Everything from the line that has "Task: Open the search" to the last line of the listing must be repeated exactly, and nothing more; omit the pictures.

▶ Data in this exercise
+ + + + +

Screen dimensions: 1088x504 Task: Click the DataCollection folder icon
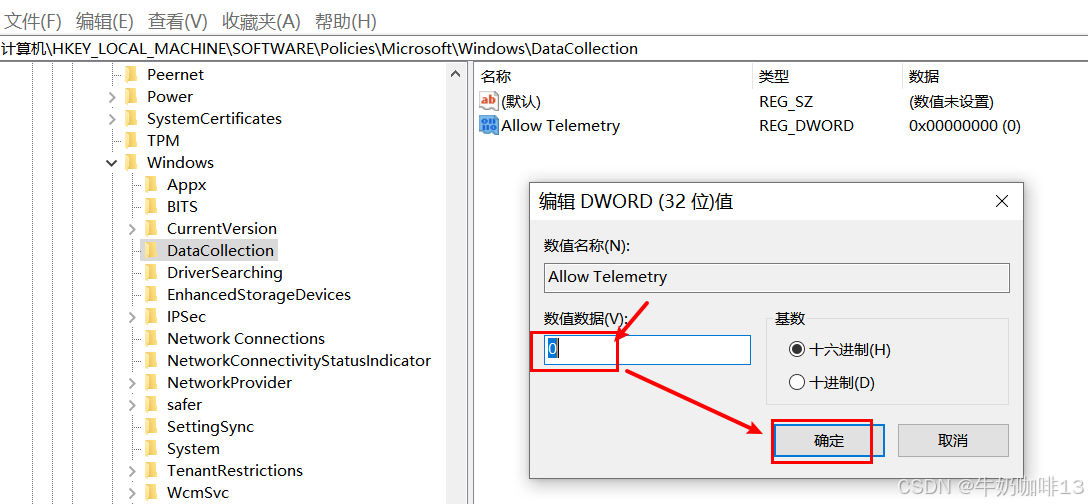click(151, 250)
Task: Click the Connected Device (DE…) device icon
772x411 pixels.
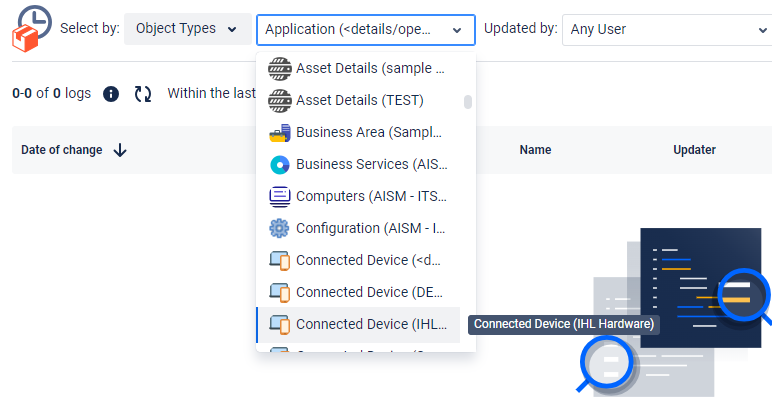Action: (280, 292)
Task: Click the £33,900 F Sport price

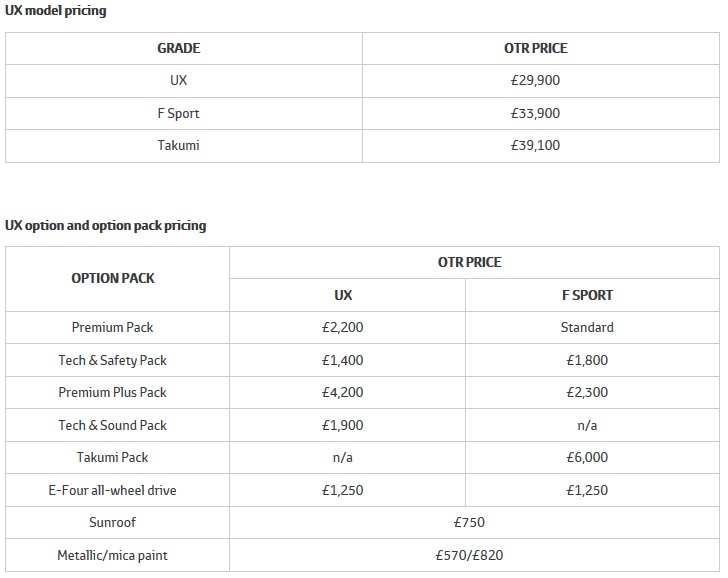Action: [535, 113]
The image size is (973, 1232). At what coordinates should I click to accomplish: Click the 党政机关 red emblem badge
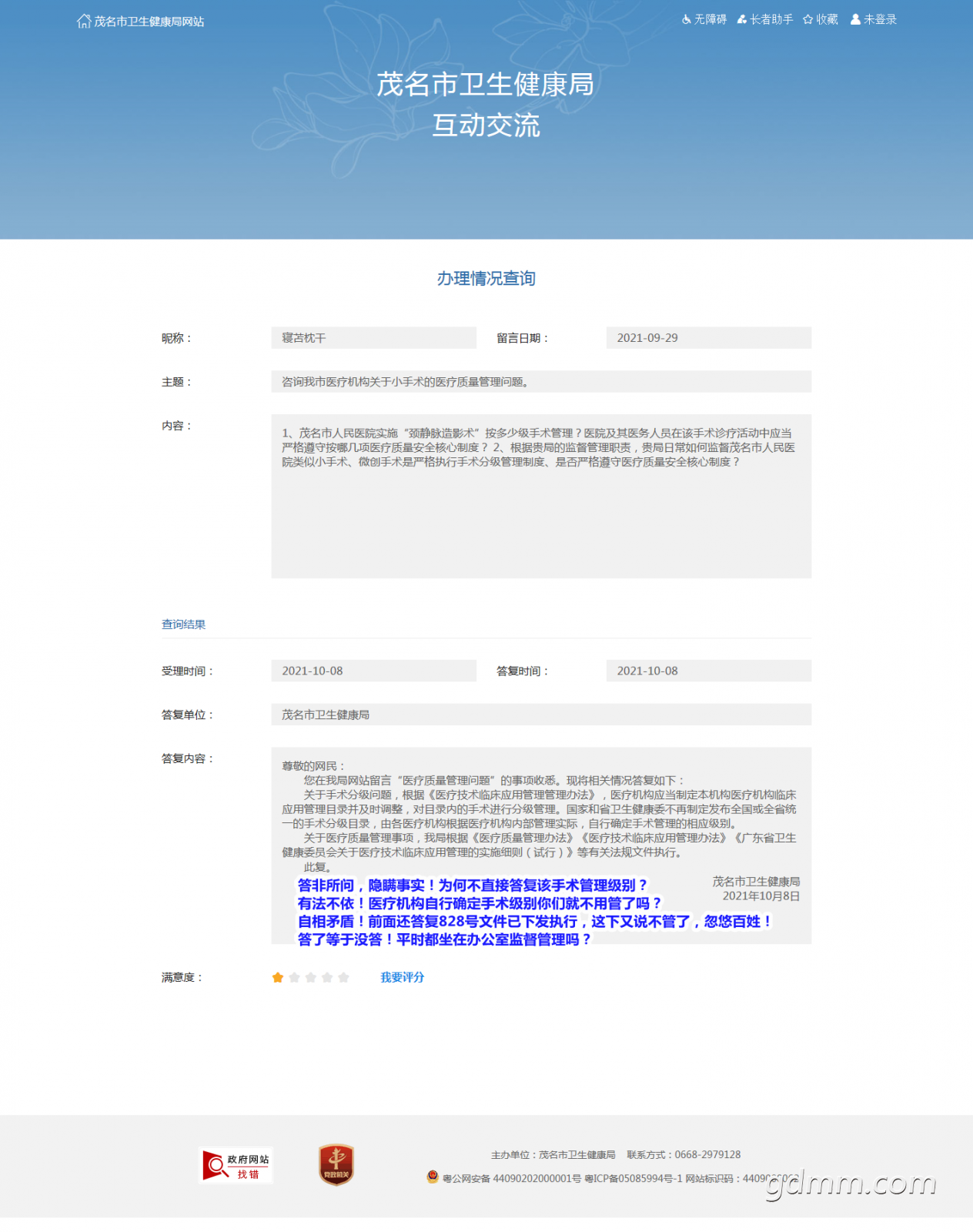336,1165
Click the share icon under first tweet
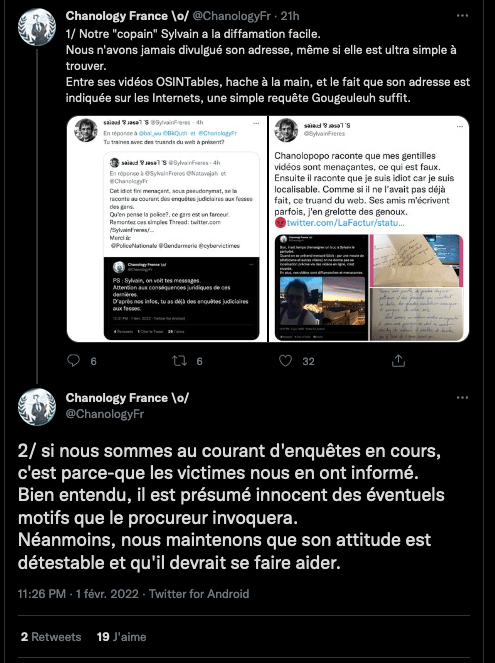The height and width of the screenshot is (663, 495). point(398,361)
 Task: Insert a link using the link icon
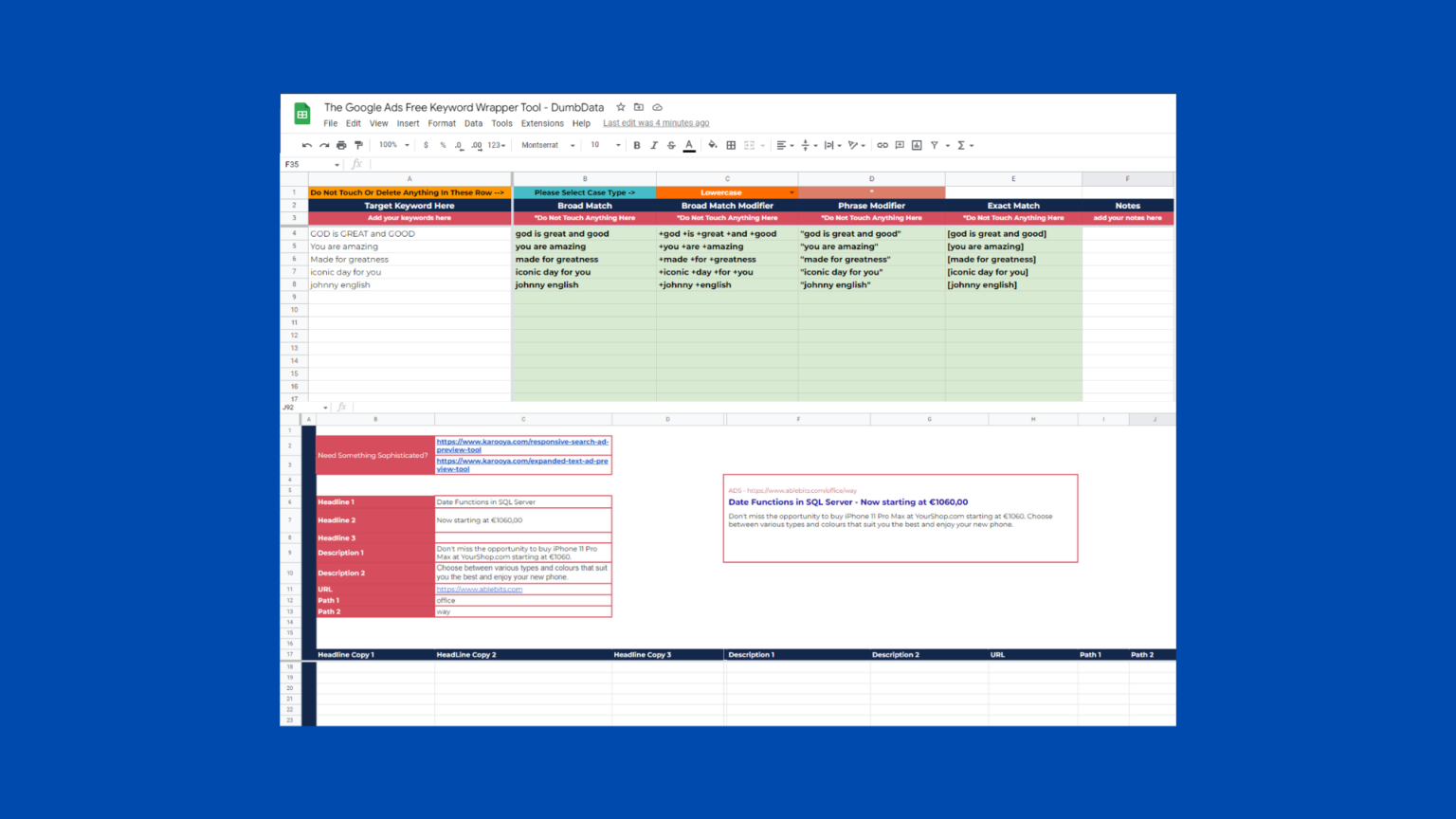click(882, 144)
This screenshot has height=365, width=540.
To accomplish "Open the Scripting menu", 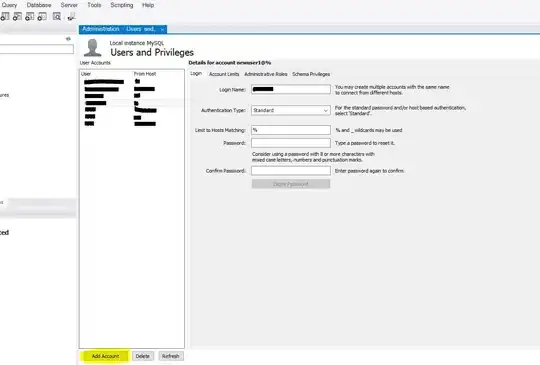I will coord(122,5).
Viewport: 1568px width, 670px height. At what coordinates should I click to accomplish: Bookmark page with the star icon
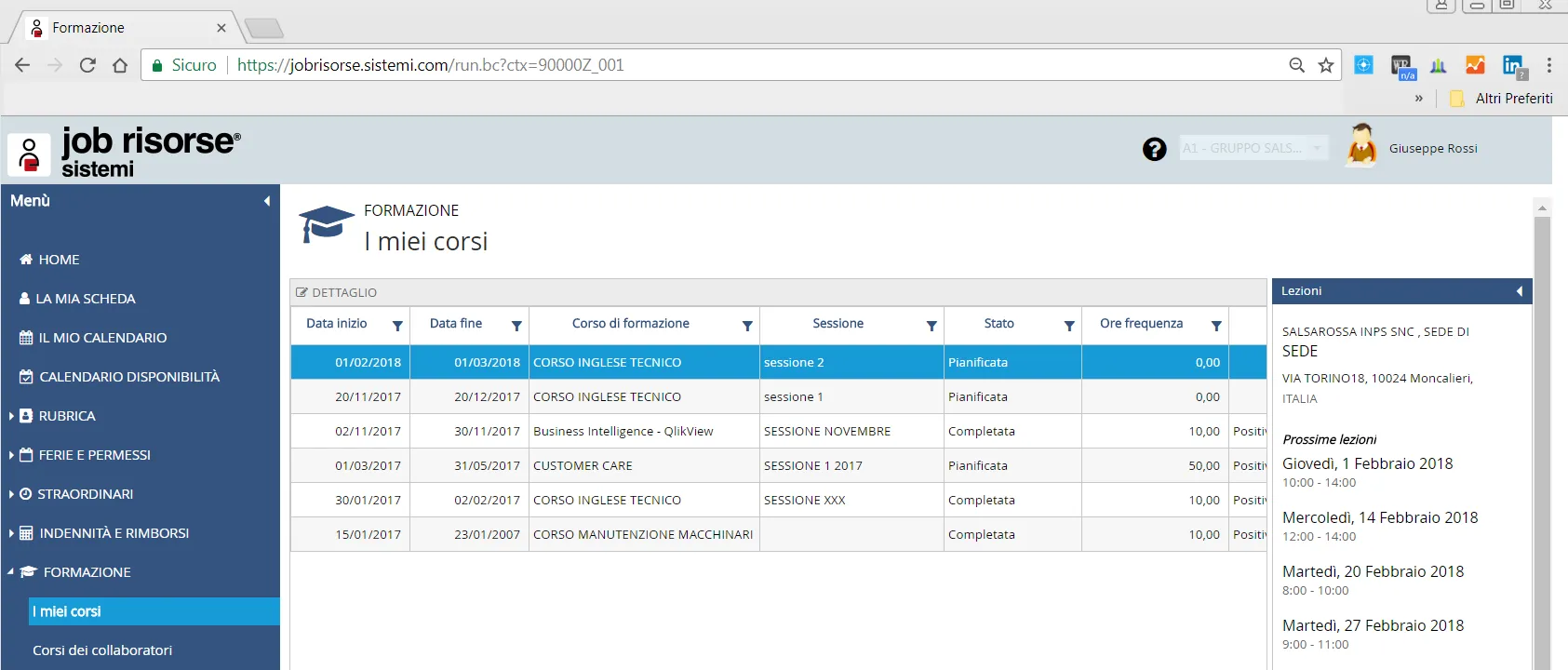(1326, 65)
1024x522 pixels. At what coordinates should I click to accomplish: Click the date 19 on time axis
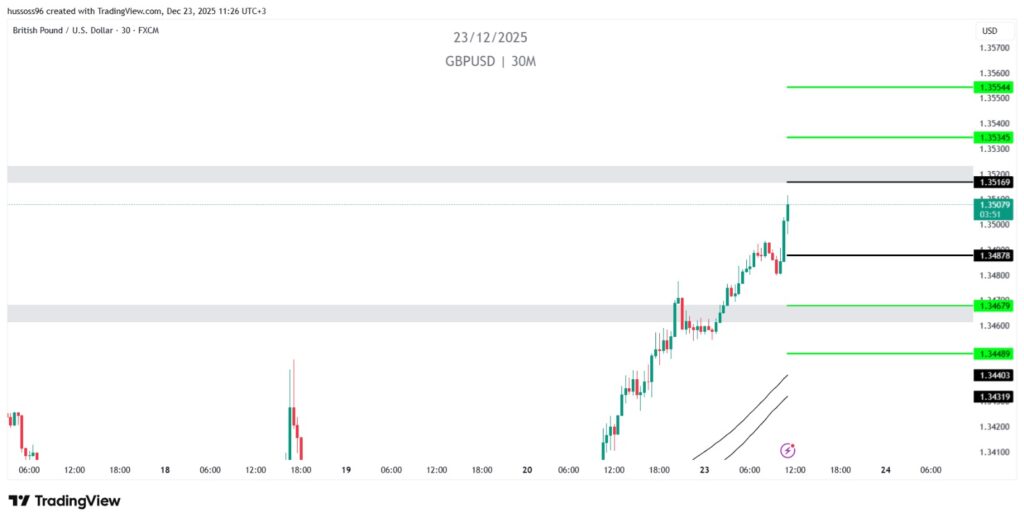346,469
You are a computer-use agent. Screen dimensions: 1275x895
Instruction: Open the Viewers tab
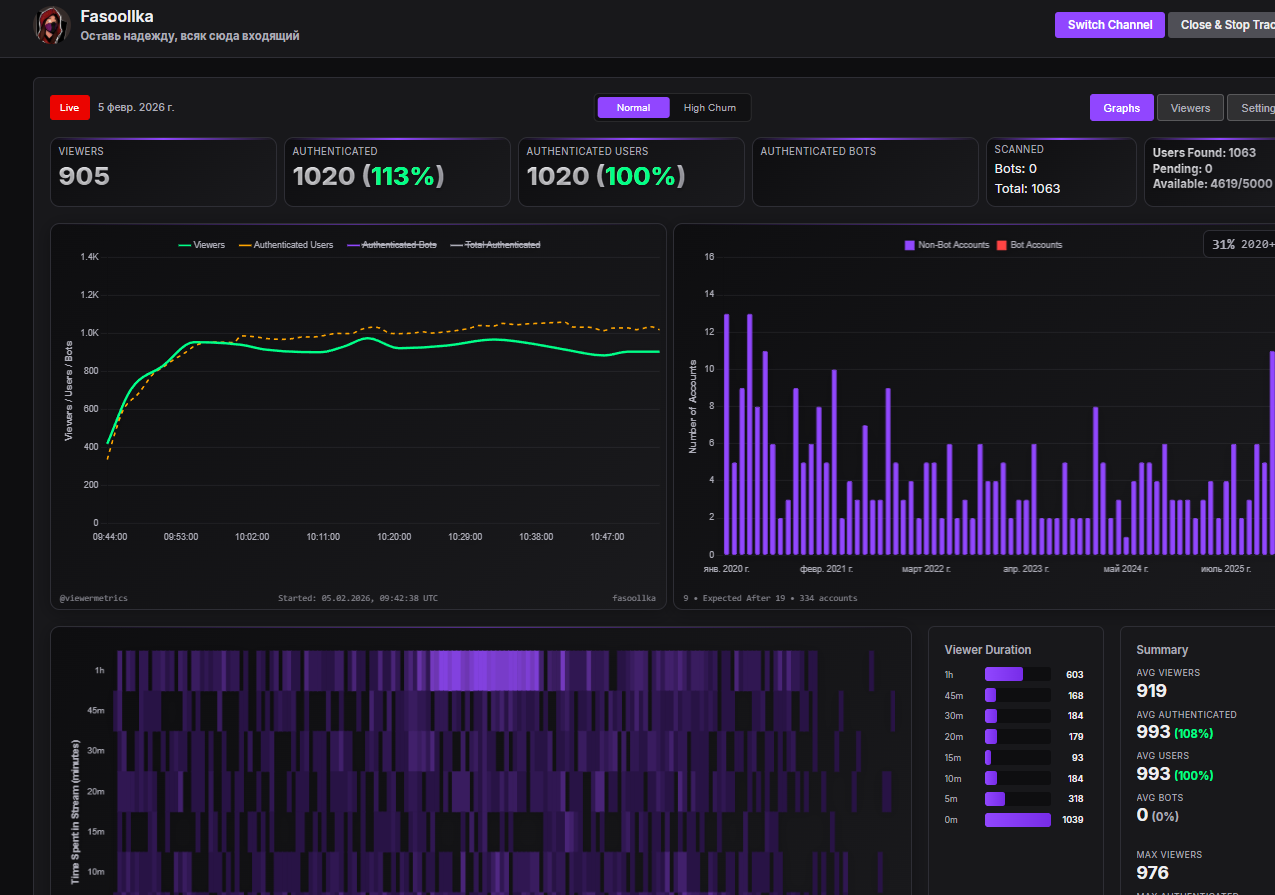1190,108
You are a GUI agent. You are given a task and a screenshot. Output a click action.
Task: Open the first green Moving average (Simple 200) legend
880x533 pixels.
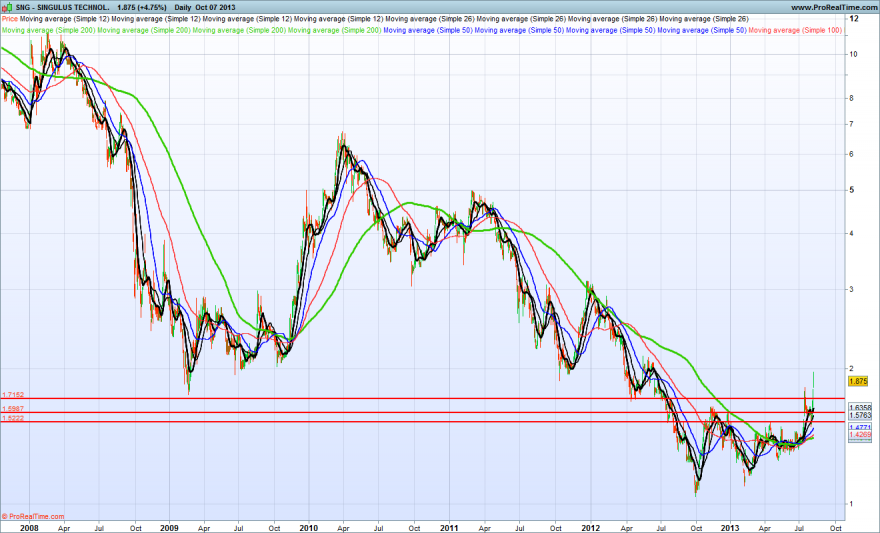click(x=48, y=30)
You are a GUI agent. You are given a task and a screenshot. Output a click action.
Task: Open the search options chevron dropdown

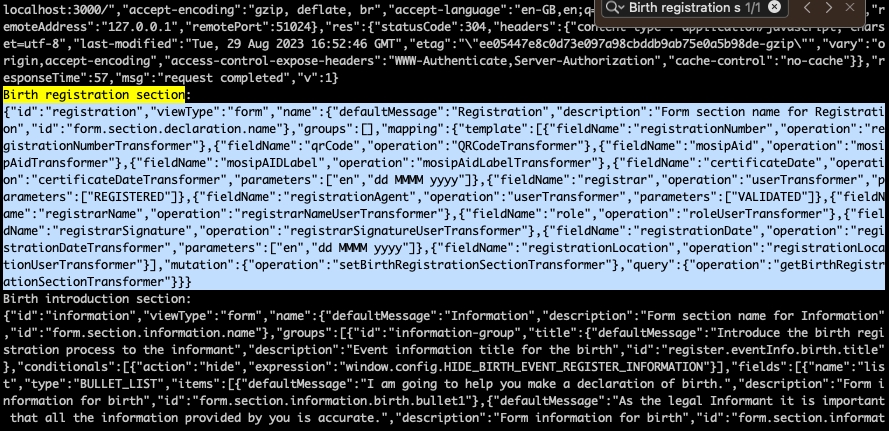(621, 7)
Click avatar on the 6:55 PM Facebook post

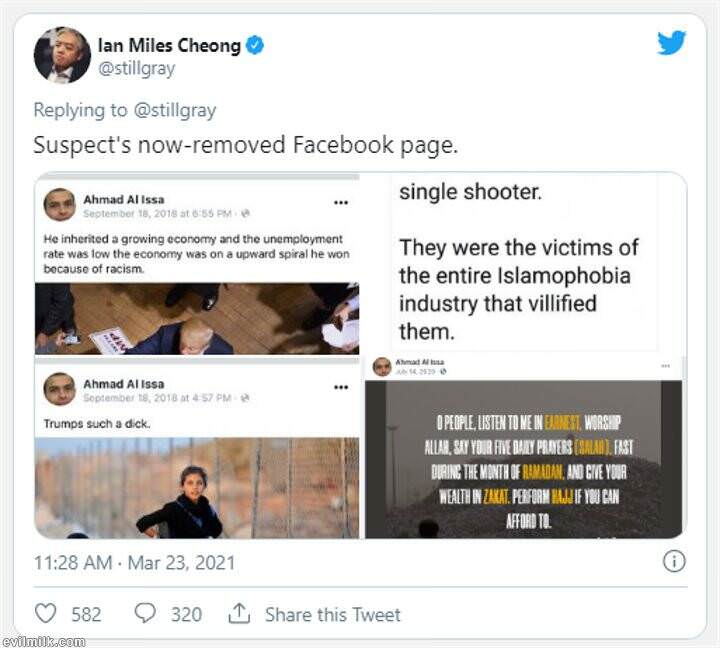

+ + + + +

▶ Completed task
Task: Open the search options chevron dropdown

(621, 7)
Click avatar on the 6:55 PM Facebook post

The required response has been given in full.